その指は小刻みに震え、顔は強ばり、唇は真っ青だった。


「ち、近づくな!!」

村田が咄嗟に前へ出る。

その声は怒鳴りではなかった。

本能的な防衛、そしてライトを護るという意志――しかし、それは恐怖の裏返しでもあった。
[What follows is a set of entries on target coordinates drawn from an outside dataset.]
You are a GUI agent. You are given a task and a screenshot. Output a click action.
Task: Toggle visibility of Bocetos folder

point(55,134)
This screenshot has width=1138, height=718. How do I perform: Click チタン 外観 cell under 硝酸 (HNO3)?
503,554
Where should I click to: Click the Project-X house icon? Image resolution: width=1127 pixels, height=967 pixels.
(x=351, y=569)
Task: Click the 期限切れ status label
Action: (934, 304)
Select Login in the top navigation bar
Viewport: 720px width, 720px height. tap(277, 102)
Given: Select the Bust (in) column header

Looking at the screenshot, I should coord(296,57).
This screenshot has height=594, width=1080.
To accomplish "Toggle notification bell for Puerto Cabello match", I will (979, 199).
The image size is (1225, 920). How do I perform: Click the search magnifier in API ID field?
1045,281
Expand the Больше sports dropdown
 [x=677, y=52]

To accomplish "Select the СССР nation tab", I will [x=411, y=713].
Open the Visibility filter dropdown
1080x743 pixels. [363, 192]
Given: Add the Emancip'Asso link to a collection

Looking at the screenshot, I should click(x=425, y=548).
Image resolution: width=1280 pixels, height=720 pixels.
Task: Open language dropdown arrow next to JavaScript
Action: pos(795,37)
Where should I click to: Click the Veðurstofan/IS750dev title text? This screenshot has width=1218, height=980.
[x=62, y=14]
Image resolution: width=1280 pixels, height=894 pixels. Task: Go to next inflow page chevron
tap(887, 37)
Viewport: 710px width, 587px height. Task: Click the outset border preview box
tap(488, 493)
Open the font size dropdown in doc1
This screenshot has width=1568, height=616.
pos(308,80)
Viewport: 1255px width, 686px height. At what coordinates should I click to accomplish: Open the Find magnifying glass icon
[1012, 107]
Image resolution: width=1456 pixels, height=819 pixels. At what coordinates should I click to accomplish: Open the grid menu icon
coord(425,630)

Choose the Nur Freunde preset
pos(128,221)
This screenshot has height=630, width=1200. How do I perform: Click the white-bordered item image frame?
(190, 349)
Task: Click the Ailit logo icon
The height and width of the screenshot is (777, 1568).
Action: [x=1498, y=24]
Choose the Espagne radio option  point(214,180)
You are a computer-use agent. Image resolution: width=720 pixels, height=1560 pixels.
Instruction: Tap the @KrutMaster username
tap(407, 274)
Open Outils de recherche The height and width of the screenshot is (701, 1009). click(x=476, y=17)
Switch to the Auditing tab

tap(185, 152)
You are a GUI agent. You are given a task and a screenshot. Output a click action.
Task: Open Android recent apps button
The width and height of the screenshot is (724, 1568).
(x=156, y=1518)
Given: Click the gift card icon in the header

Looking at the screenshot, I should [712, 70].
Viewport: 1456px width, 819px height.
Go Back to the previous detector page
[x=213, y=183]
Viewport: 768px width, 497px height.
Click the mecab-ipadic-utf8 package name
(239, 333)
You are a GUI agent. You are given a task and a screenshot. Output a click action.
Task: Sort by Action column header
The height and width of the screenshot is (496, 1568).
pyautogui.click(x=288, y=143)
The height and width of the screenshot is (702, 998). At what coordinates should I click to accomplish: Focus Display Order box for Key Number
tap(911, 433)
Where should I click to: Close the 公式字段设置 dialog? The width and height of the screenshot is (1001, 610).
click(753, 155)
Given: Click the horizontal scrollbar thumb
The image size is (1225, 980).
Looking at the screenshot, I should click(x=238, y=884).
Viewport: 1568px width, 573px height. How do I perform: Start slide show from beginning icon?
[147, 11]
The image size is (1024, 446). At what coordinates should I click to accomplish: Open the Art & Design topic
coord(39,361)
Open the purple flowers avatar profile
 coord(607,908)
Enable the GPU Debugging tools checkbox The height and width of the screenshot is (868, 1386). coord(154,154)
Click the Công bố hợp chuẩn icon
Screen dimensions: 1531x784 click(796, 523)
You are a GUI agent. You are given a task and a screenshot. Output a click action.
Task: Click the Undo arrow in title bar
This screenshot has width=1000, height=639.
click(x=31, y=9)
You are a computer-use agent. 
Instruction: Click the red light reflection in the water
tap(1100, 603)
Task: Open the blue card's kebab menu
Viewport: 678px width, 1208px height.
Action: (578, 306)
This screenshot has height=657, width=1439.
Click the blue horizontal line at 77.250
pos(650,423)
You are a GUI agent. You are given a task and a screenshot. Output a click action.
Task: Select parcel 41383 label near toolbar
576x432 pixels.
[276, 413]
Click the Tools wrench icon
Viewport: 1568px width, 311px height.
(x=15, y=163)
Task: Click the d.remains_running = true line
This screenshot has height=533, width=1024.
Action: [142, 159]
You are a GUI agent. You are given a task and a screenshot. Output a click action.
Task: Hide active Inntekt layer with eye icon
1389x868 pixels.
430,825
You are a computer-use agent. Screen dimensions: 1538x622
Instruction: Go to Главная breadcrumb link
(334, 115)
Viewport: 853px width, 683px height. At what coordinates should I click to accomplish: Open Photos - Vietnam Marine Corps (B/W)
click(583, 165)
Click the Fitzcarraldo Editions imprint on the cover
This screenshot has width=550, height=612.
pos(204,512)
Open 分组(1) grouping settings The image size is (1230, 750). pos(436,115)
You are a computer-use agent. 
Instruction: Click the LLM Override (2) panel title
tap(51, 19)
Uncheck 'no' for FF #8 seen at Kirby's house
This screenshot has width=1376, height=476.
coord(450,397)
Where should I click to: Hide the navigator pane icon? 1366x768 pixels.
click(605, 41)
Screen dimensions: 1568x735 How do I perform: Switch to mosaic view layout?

彼は無意識に喉を鳴らし、額に滲む汗を無視して、ライトを庇うように立ちはだかった。

ちら、と背後のライトに目をやる。


「一階に降りて宿の主人の所へ行くんだ!」

冷静を装うように言った声は、わずかに震えていた。

ライトを一秒でも早くこの場から遠ざけたかった。

何より――この女と、ライトを接触させたくなかった。


女が不機嫌そうに、冷たい笑みと共に呟いた。

「さっきから邪魔ね、あんた。ぶっ殺されたいの?」


その言葉と同時に、彼女はゆっくりと背中に手を伸ばし――

金属の擦れる音とともに、曲線を描いた刃物を抜き放った。


それは、本来農作業で使われるマチェーテだったが、月明かりがその刃を鈍く、妖しく光らせる。

村田の背筋が凍りつく。


「ライト、走れっ!!」

叫びは悲鳴のようだった。


「でも、シュン――!」


「早く行けッ!!!」

村田の怒鳴り声が、狭い部屋に響いた。


ライトが泣きそうな顔で戸口に駆け出したその瞬間――

音もなく、女が村田の眼前に現れた。


「無駄よ」

彼女の手が閃いた。

鋭いマチェーテが、空気を裂いて煌めく。


「っあぐ……!!」

刃は、肩口から斜めに深く食い込んだ。

一瞬、村田の思考が白くなり、熱い何かが一気に全身を駆け抜ける。


「ぐ、あ……っ!」


痛みに顔を歪めながらも、村田は本能的に両腕で彼女の腕を掴み、押し返そうとした。

だが、その細い腕からは想像もできない圧倒的な力が返ってきた。


「ライト君は今日から私のもの……もうあんたは用済みなのよ」

女は笑うと同時に、マチェーテを無情に振り抜いた。


肉を断ち、骨を裂き、大量の血が舞う。

村田の身体が揺れ、膝が崩れ、床に膝をついた。


「……シュン!!」


ライトが絶叫と共に戻ってきた。

床に倒れかける村田に、駆け寄り、肩を掴む。


「シュン、しっかりしてよ……!シュン!!」


しかし村田はもう、言葉を返せなかった。

目を見開いたまま、意識の淵へとゆっくり沈んでいく。